"""

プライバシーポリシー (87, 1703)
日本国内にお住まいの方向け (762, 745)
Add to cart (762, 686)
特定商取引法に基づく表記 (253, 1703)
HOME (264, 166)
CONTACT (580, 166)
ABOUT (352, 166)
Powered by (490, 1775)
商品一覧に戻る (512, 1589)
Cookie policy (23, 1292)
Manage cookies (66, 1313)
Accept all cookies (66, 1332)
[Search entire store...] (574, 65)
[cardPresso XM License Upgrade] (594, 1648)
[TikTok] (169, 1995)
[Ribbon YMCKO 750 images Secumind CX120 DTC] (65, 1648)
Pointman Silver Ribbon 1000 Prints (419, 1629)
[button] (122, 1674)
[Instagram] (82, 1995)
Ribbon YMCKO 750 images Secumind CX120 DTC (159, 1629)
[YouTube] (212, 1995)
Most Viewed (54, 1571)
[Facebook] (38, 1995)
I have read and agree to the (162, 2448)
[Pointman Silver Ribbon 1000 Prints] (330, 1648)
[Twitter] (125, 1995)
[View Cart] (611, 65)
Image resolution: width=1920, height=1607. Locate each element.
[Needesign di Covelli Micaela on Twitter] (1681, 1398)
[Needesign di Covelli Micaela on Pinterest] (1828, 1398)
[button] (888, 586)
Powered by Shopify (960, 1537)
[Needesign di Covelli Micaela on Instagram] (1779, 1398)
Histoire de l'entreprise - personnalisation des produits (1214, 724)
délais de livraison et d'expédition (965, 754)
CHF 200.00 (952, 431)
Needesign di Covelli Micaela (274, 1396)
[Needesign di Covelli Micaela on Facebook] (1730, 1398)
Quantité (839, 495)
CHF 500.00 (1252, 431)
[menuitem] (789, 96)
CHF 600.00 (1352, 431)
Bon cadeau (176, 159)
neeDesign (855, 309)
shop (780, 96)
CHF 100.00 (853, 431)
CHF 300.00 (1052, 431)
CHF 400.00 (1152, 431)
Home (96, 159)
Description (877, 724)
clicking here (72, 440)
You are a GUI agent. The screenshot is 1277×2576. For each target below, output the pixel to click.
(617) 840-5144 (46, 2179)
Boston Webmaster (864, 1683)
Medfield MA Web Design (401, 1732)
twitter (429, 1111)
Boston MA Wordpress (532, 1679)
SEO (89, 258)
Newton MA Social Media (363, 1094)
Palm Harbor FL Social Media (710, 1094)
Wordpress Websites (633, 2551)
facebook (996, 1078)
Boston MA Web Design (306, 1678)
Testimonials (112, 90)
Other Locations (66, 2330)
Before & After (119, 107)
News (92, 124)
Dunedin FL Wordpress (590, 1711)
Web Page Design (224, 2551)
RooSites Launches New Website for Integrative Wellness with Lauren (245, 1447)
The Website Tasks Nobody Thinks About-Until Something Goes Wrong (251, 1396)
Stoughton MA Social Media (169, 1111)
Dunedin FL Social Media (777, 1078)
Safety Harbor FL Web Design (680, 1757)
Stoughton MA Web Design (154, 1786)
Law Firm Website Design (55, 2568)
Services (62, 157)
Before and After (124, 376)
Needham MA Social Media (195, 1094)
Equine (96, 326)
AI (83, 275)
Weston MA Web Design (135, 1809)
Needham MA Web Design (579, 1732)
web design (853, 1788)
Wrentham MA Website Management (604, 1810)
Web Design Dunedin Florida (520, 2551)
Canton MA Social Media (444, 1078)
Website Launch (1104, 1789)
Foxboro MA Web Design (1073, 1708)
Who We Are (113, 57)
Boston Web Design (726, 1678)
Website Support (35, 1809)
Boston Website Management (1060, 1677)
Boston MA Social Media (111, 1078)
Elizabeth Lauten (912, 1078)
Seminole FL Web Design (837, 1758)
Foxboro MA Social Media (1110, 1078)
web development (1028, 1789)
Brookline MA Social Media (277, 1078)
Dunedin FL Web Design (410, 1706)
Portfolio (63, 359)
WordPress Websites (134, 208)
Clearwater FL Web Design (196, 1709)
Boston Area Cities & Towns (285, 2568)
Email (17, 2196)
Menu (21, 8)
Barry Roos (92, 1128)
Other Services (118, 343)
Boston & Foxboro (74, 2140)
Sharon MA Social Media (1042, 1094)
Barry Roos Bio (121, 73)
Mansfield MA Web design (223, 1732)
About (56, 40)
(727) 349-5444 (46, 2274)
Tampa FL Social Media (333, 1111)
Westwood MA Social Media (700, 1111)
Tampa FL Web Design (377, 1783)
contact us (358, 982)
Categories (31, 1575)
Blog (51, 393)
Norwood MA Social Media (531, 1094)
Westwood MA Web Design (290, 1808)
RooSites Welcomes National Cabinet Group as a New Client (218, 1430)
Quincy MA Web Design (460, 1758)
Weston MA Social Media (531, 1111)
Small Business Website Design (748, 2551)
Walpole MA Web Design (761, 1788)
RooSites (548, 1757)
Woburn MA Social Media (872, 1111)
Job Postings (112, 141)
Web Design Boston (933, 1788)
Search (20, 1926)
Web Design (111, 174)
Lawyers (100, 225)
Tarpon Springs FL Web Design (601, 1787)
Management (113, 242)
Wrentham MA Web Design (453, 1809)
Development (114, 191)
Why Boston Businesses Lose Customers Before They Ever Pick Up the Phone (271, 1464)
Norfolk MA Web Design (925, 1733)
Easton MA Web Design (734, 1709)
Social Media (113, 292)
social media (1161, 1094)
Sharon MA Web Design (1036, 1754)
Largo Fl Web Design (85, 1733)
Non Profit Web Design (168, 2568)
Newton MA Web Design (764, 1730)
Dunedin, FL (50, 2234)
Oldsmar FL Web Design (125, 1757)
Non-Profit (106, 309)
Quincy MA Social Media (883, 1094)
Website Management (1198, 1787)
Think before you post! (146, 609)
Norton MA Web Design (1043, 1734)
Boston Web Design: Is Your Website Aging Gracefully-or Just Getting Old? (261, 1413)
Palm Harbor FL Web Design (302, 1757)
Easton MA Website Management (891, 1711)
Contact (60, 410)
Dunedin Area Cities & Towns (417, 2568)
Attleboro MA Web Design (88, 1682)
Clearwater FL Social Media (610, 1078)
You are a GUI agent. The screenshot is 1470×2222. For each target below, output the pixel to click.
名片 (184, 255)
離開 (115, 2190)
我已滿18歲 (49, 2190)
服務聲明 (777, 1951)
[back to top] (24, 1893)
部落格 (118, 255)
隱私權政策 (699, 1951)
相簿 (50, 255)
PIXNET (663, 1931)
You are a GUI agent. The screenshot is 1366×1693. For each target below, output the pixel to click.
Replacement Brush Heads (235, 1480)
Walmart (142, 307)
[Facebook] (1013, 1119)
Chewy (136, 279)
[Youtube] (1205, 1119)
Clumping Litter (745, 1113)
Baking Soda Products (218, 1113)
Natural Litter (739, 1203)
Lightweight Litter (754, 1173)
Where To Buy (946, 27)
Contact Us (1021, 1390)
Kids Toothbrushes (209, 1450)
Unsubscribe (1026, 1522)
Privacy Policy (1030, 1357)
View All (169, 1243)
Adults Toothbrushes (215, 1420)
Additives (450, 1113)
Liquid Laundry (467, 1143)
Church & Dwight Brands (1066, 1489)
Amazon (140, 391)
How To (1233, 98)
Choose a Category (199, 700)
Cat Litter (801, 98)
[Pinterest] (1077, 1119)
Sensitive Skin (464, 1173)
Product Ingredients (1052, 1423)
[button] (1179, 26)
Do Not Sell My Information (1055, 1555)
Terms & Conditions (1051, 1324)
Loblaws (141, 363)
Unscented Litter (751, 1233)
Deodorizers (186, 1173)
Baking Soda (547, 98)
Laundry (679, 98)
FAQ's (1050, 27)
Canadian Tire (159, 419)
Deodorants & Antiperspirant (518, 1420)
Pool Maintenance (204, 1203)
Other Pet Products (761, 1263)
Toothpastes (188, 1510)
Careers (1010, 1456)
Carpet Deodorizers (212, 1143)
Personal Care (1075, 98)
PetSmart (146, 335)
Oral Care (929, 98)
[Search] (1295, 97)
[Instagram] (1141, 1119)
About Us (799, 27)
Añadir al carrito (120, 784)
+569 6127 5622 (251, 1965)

"""

Restate exactly the records above from their first line through the line that holds "Image resolution: width=1920, height=1607.", please, including both and leaving out all others.

プライバシーポリシー (87, 1703)
日本国内にお住まいの方向け (762, 745)
Add to cart (762, 686)
特定商取引法に基づく表記 (253, 1703)
HOME (264, 166)
CONTACT (580, 166)
ABOUT (352, 166)
Powered by (490, 1775)
商品一覧に戻る (512, 1589)
Cookie policy (23, 1292)
Manage cookies (66, 1313)
Accept all cookies (66, 1332)
[Search entire store...] (574, 65)
[cardPresso XM License Upgrade] (594, 1648)
[TikTok] (169, 1995)
[Ribbon YMCKO 750 images Secumind CX120 DTC] (65, 1648)
Pointman Silver Ribbon 1000 Prints (419, 1629)
[button] (122, 1674)
[Instagram] (82, 1995)
Ribbon YMCKO 750 images Secumind CX120 DTC (159, 1629)
[YouTube] (212, 1995)
Most Viewed (54, 1571)
[Facebook] (38, 1995)
I have read and agree to the (162, 2448)
[Pointman Silver Ribbon 1000 Prints] (330, 1648)
[Twitter] (125, 1995)
[View Cart] (611, 65)
Image resolution: width=1920, height=1607. Locate each element.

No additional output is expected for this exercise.